Your objective ::
Only what runs from the line with "The width and height of the screenshot is (562, 549)." to the final line of the records below should be given again, word for word.

Data extracted from a collection ::
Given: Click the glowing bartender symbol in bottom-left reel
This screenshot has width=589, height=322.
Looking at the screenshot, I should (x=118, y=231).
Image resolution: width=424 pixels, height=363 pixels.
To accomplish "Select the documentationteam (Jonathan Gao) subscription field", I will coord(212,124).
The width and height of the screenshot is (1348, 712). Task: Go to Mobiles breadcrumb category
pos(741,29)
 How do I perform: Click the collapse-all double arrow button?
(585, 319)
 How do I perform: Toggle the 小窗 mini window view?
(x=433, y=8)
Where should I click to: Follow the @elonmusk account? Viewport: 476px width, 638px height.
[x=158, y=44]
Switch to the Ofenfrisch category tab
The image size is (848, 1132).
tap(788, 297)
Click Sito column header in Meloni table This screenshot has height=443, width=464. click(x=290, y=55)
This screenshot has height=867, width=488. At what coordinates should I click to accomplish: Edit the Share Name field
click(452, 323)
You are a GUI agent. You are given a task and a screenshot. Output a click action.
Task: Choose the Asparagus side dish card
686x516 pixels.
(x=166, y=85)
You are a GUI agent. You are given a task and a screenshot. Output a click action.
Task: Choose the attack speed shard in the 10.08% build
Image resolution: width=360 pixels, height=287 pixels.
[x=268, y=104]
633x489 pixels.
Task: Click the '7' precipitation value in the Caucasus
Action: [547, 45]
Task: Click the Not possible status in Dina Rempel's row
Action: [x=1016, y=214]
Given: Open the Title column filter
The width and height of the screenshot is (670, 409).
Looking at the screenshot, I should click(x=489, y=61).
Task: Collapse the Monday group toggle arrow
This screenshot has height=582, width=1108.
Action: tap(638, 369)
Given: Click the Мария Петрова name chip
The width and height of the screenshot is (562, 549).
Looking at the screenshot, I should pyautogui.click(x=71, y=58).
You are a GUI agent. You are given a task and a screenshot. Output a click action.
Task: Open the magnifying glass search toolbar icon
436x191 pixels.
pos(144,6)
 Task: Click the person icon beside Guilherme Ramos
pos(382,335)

Worked solution ::
The width and height of the screenshot is (562, 549).
Looking at the screenshot, I should pyautogui.click(x=71, y=58).
You are a GUI agent. You are given a task and a screenshot. Output a click action.
Task: Open the magnifying glass search toolbar icon
436x191 pixels.
pos(144,6)
 Task: Click the person icon beside Guilherme Ramos
pos(382,335)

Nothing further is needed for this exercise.